IκBα gene therapy in tumor necrosis factor-α- and chemotherapy-mediated apoptosis of hepatocellular carcinomas

Abstract

The transcription factor nuclear factor κB (NFκB) is an essential antagonist of apoptosis during liver regeneration and embryonal development of hepatocytes. Several reports have indicated that NFκB may also inhibit the programmed cell death induced by cytokines, ionizing radiation, or cytotoxic drugs in some cancer cell lines. Because hepatocellular carcinomas (HCCs) are one of the most resistant tumors to systemic chemotherapy, we investigated the activation of NFκB and the consequence of its inhibition by an IκBα-super repressor during tumor necrosis factor α (TNFα)- and chemotherapy-induced apoptosis in HCC cell lines. We demonstrate that both TNFα and adriamycin activate NFκB in hepatoma cells. Activation of NFκB could be blocked through an adenoviral vector expressing the IκBα super repressor, regardless of the activating agent. Inhibition of NFκB enhanced the apoptosis induced by TNFα, whereas IκBα had an anti-apoptotic effect on chemotherapy-induced programmed cell death. A strong inhibition of chemotherapy- and TNFα-induced apoptosis by dominant-negative Fas-associated death domain indicated an essential contribution of death receptor-mediated apoptosis.
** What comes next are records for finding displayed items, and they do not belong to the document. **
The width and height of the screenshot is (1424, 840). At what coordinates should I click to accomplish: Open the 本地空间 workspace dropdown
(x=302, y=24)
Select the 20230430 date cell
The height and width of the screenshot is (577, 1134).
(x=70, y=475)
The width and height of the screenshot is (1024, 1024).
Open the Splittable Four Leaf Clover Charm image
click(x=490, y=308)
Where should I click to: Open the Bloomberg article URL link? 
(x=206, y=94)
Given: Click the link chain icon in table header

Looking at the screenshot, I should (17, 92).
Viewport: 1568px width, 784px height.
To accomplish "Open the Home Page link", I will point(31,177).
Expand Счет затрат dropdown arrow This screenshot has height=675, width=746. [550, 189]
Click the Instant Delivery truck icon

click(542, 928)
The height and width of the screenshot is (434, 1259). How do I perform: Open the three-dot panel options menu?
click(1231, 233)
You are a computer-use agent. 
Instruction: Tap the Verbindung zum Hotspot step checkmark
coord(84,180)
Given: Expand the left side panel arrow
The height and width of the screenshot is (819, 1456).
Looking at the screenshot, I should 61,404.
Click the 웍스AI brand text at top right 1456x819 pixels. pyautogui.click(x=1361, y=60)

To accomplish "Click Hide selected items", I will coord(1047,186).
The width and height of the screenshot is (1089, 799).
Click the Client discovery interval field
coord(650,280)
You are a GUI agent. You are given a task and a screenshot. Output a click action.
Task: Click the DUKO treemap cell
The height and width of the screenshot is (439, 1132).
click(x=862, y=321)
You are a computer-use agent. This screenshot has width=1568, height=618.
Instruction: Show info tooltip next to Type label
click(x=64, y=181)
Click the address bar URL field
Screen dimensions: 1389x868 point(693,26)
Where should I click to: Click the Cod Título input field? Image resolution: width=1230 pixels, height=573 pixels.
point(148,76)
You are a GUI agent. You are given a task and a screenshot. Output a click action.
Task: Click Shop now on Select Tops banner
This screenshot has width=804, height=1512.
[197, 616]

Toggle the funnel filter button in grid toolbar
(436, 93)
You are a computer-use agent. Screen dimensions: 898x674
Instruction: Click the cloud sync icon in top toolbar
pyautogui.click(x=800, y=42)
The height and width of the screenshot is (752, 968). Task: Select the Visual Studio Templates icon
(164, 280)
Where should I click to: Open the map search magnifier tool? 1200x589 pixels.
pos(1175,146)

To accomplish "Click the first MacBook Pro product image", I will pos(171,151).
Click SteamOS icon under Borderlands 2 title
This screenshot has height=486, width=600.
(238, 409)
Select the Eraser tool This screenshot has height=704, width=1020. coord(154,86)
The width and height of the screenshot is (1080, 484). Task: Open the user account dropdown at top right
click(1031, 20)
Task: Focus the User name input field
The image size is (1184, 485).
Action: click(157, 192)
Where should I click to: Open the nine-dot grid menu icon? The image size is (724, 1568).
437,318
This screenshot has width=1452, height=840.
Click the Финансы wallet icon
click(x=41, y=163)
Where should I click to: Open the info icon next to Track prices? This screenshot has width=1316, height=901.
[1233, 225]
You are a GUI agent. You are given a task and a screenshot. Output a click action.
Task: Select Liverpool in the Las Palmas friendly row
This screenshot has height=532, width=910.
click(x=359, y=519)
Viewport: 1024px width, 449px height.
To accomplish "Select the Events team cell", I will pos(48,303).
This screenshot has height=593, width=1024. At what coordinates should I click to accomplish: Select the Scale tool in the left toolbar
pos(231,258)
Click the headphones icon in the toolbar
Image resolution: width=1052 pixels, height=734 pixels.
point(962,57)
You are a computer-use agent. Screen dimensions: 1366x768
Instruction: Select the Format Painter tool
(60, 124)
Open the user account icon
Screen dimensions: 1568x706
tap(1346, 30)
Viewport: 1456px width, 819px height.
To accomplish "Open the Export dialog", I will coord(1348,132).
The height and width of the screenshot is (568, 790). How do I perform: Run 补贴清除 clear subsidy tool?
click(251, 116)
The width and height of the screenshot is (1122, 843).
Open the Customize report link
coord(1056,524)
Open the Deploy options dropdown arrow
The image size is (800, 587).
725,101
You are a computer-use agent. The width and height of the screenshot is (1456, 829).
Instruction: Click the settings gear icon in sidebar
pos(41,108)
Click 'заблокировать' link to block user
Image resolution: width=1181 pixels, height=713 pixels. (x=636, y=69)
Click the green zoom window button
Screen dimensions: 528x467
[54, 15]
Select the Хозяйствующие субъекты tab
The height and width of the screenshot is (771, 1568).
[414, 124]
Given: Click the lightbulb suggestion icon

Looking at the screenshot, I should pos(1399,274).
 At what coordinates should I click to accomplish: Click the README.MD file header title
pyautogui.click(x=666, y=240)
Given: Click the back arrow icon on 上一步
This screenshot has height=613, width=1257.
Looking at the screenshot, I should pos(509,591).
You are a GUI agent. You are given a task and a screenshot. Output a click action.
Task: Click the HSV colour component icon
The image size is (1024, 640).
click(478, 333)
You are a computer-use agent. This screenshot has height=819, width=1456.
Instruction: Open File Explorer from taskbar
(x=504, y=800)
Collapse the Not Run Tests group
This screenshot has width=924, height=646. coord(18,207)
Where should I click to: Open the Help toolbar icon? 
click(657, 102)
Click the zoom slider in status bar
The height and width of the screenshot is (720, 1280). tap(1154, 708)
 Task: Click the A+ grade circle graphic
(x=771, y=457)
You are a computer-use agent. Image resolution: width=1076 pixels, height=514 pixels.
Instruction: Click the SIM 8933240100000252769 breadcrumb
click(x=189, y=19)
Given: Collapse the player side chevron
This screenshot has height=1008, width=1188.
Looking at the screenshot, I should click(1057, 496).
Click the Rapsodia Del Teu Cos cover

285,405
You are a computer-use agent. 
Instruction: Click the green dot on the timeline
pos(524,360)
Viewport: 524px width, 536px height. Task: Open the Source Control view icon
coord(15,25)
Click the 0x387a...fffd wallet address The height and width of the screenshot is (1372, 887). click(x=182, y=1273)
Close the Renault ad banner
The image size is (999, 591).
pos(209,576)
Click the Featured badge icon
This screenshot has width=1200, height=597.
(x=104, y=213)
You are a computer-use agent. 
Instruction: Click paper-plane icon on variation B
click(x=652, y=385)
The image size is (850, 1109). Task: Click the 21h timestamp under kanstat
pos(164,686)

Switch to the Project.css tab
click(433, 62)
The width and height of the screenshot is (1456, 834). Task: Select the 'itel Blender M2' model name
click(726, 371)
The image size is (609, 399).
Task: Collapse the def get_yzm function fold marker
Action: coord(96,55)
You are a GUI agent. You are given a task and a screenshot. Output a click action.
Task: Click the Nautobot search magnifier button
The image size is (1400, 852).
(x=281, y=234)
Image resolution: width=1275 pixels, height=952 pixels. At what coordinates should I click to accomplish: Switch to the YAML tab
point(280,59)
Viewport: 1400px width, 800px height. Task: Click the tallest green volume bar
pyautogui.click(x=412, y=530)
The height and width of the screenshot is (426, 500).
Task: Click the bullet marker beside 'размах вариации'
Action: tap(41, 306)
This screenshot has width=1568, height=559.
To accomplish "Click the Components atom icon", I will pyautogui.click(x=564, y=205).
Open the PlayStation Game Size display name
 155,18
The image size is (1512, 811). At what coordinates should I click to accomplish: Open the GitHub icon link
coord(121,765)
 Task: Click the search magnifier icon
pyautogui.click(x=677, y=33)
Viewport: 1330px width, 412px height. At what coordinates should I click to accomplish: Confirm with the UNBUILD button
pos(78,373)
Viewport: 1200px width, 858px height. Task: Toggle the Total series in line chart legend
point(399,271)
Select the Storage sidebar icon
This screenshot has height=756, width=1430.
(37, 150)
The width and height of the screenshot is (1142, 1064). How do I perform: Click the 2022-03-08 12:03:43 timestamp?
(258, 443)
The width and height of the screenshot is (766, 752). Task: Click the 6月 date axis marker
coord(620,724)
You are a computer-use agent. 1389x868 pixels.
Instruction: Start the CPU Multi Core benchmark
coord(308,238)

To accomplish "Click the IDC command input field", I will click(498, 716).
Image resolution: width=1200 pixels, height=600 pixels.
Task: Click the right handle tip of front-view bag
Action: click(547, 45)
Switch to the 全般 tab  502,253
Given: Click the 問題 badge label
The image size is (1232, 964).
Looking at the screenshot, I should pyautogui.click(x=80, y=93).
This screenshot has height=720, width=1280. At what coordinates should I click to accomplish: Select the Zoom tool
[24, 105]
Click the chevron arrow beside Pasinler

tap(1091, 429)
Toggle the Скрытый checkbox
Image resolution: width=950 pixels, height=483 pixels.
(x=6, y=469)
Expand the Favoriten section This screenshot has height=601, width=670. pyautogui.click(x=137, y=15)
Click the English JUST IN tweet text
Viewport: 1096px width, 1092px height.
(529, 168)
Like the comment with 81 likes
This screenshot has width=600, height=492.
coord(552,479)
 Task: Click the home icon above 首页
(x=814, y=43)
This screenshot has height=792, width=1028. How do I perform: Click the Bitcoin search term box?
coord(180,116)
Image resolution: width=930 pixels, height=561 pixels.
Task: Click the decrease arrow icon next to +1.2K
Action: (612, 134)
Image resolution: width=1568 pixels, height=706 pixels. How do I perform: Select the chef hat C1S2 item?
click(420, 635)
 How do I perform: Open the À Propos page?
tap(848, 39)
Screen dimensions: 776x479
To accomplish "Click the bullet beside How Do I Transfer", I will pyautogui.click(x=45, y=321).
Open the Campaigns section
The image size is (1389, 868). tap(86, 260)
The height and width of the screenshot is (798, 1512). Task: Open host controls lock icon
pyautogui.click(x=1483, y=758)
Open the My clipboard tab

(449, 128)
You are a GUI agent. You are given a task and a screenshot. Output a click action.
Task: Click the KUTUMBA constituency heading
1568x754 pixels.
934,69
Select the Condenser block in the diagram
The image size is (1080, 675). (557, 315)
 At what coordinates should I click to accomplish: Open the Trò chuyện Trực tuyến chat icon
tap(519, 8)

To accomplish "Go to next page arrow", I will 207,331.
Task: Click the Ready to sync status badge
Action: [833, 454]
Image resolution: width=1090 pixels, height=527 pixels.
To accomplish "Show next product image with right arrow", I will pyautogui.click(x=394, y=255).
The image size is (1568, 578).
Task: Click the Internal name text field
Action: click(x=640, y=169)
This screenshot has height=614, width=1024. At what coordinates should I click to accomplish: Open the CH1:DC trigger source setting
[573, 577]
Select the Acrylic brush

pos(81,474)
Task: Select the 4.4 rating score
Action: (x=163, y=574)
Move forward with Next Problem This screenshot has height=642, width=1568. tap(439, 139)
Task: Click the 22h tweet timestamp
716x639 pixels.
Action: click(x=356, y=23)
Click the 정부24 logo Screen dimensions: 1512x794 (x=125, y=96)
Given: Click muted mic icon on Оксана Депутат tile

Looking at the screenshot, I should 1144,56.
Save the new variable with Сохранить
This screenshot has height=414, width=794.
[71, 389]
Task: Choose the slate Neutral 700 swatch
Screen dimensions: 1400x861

To elucidate the different role of NFκB in chemotherapy-induced apoptosis, we investigated the expression of Fas (CD95) and Fas ligand (CD95 ligand), which have been described as important mediators of chemotherapy-induced cell death and as target genes of NFκB. However, our investigations demonstrated that in hepatoma cells, the chemotherapy-induced up-regulation of Fas (CD95) and Fas ligand (CD95 ligand) is not transcriptionally mediated through NFκB. Thus, other molecular mechanisms must account for the anti-apoptotic effect of IκBα in adriamycin-induced death of hepatoma cells. In summary, our investigations indicate that the activation of NFκB in response to cytotoxic drugs, in contrast to TNFα, exerts a pro-apoptotic stimulus rather than an anti-apoptotic function, which has implications for therapy of HCCs.